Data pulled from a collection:

(begin)

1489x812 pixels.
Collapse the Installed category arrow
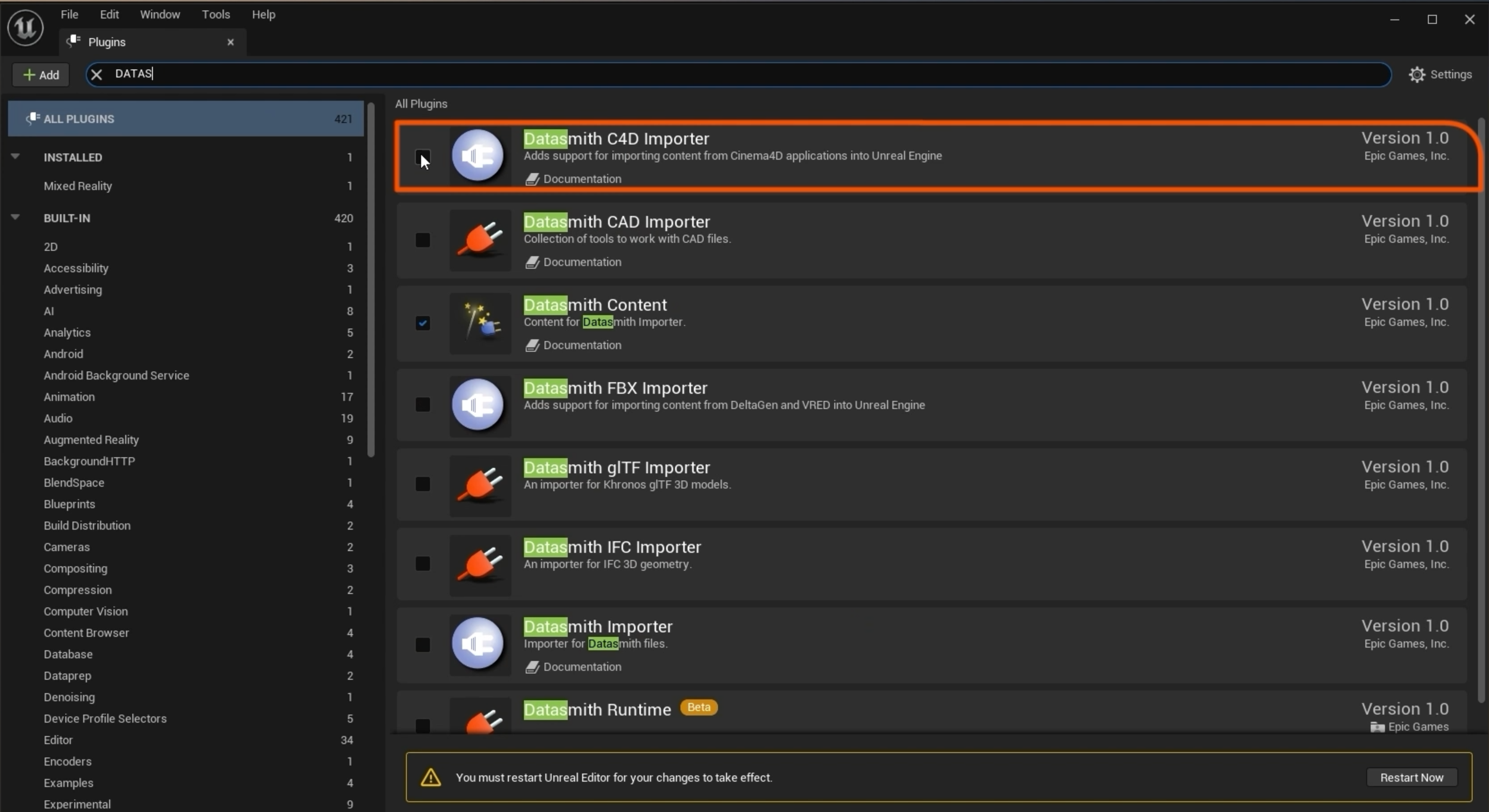point(15,157)
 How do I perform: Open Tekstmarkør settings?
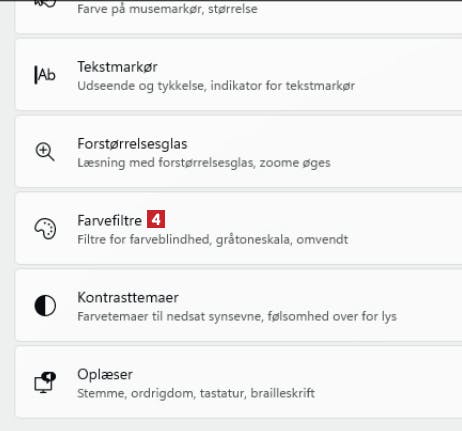point(239,74)

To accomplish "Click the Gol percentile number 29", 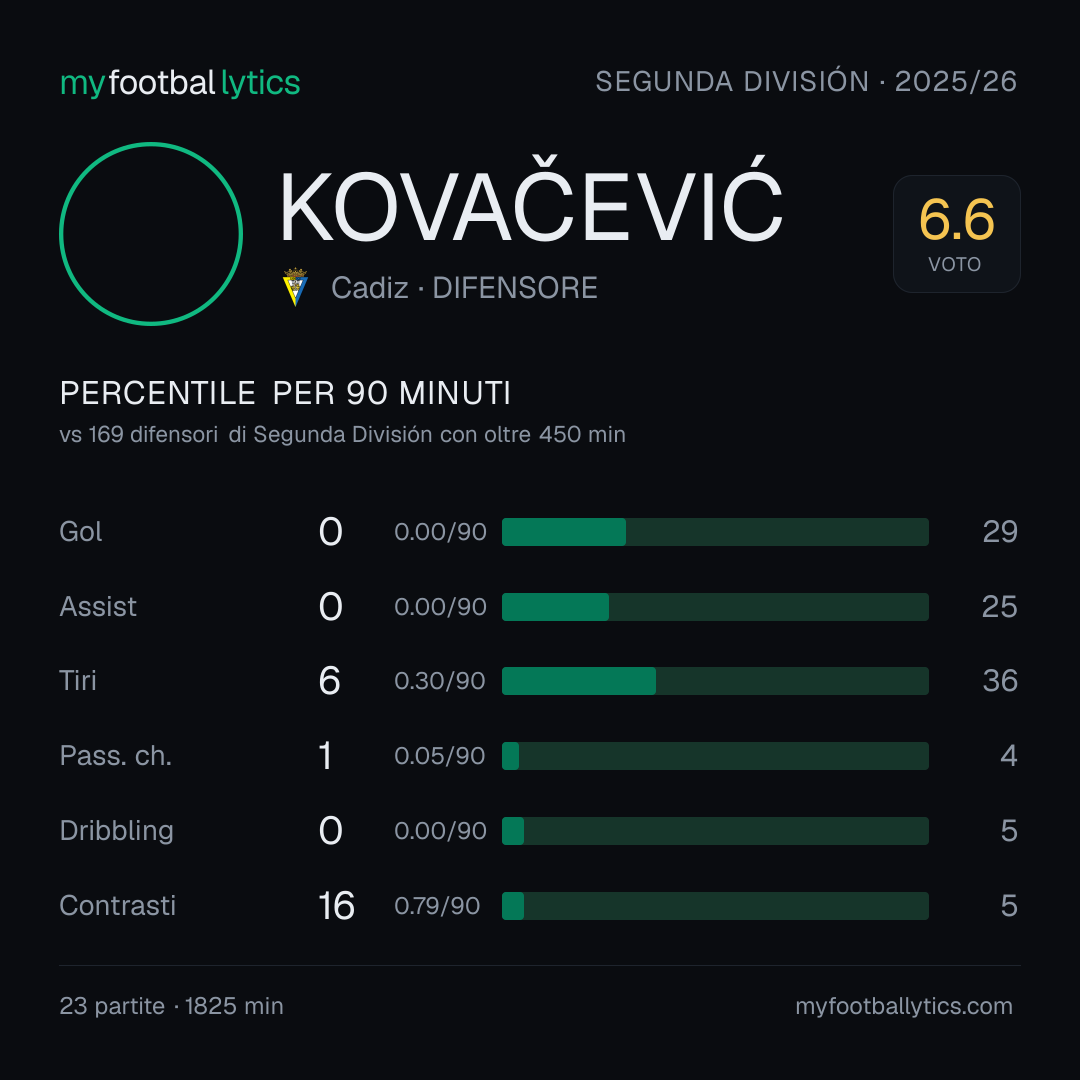I will (1000, 532).
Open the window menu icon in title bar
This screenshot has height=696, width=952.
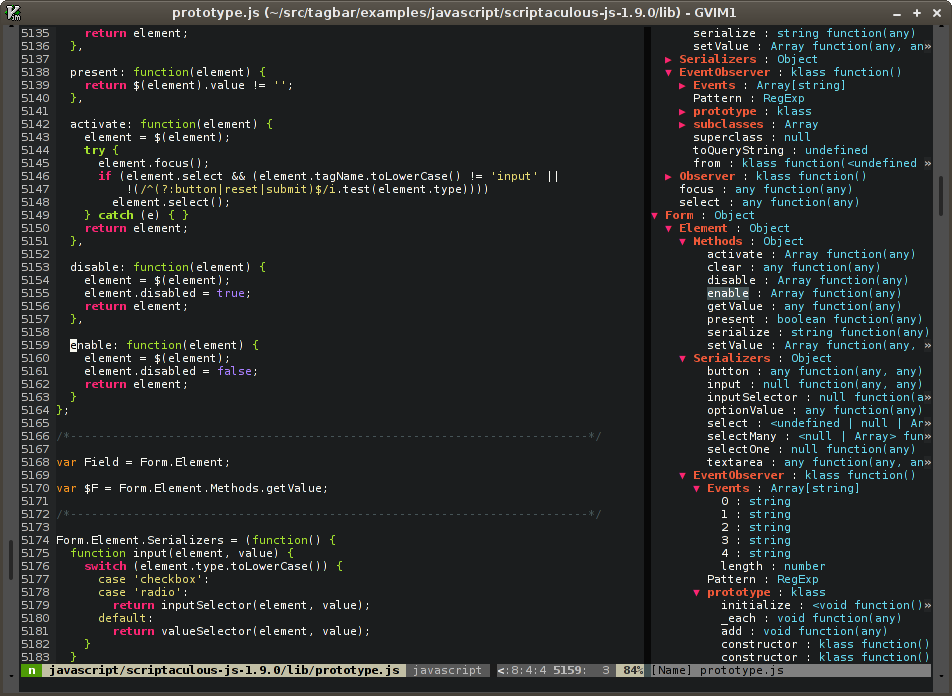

(end)

PROBLEM TO WORK ON: Format the lines of the listing as a numbered list, running from the line that contains "Open the window menu icon in title bar" through the end of the listing, both ends included. Skip blank lines and leave the pictures out.

SOLVED PROBLEM:
1. Open the window menu icon in title bar
2. This screenshot has height=696, width=952.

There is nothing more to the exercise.